Passage:
========================

Crisis capitalism was the order of the day. First, a respiratory virus of less than existential concern was used to manufacture unprecedented global consent by way of fear-mongering propaganda for an astonishing authoritarian programme of restrictions on personal and social liberties. The Left in the UK approved, simply frustrated that it was not the government of the moment. Immune to the soaring profits of Big Pharma, it would have been even tougher. As this threat to humanity faded, the virus shrank into the shadows and the climate crisis took centre stage. Unless fossil fuels were sorted, by whom and by when was not that clear, 2030 or 2050, Armageddon was at hand,. As best I can see, many in the better-off parts of the world are less than convinced, for those less well-off so what? However, if this catastrophic scenario is not inducing sufficient angst there is always proper, bombastic war – missile after missile, death after death. Entering from the Left or Right, it matters not which entrance, the conflicts in the Ukraine and Palestine boost immeasurably the profits of the armaments industry and serve to buttress the USA’s and its allies’ desire to retain global influence whilst dismissing the slaughter of the innocents and the views and needs of folk back home, wherever that may be. Democracy is a word to be cynically abused, a rhetorical device devoid of meaning.
Of course, these are sweeping assertions, replete with contradictions, which I acknowledge and would want to discuss. Indeed I have written about these, especially with respect to COVID, without any serious engagement with my mutterings. The main point I’m clumsily trying to make is that since COVID I have broken out of my Left bubble. I have followed, read and conversed with figures across the political spectrum, critical of the authoritarian arrogance of the elite, the ruling class and its army of compromised, careerist technocrats and its team of amoral, behaviourist managerial manipulators.
I’ve found these relationships, their contempt for the deceitful discourse of ‘misinformation’ spread by all of the mainstream media thought-provoking and heartening without knowing where any of it is going. I have gained a great deal from these encounters. Little more than a month ago I would have argued that an open and questioning dialogue across ideologies premised on a challenge to hierarchy, authoritarianism and the spectre of global governance is both possible and crucial. I still do but my naive optimism has been dented. Suddenly the Israeli/Palestine’s inevitable eruption has seen free speech advocates of the past few years rush to condemn and silence pro-Palestinian sentiment. It saddens me into despair.

========================

Provided material:
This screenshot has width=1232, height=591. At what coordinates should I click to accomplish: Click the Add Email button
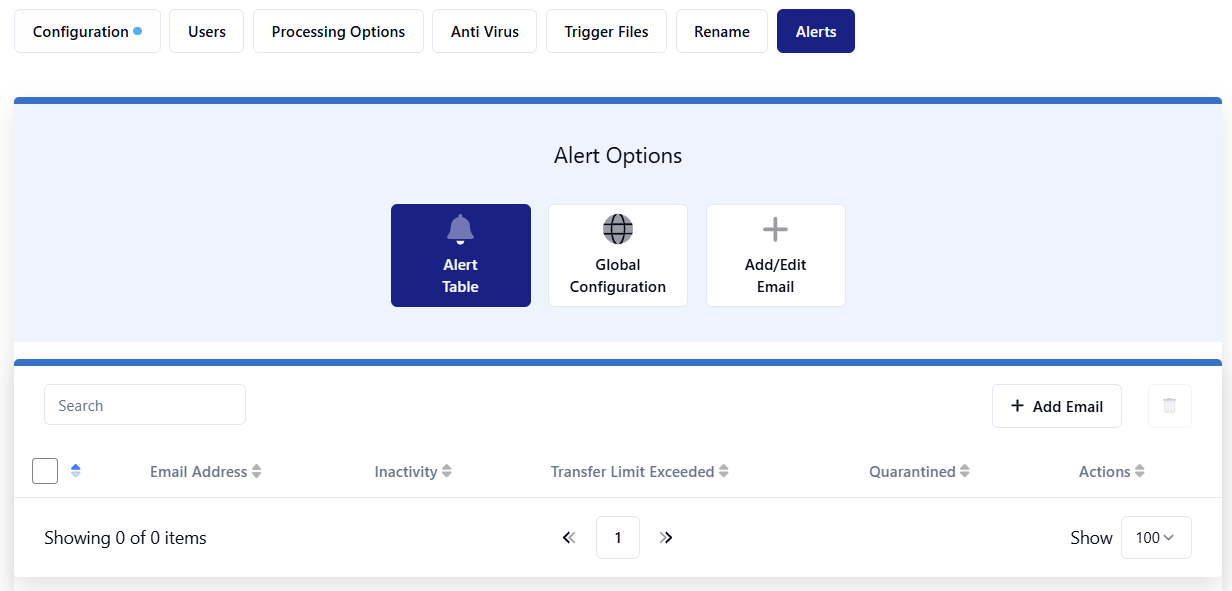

========================

Exercise requirements:
Write out, word for word, the part of the passage that begins at "I’ve found these" and stops after "me into despair.". The material shown after the passage is separate from it.

Answer:
I’ve found these relationships, their contempt for the deceitful discourse of ‘misinformation’ spread by all of the mainstream media thought-provoking and heartening without knowing where any of it is going. I have gained a great deal from these encounters. Little more than a month ago I would have argued that an open and questioning dialogue across ideologies premised on a challenge to hierarchy, authoritarianism and the spectre of global governance is both possible and crucial. I still do but my naive optimism has been dented. Suddenly the Israeli/Palestine’s inevitable eruption has seen free speech advocates of the past few years rush to condemn and silence pro-Palestinian sentiment. It saddens me into despair.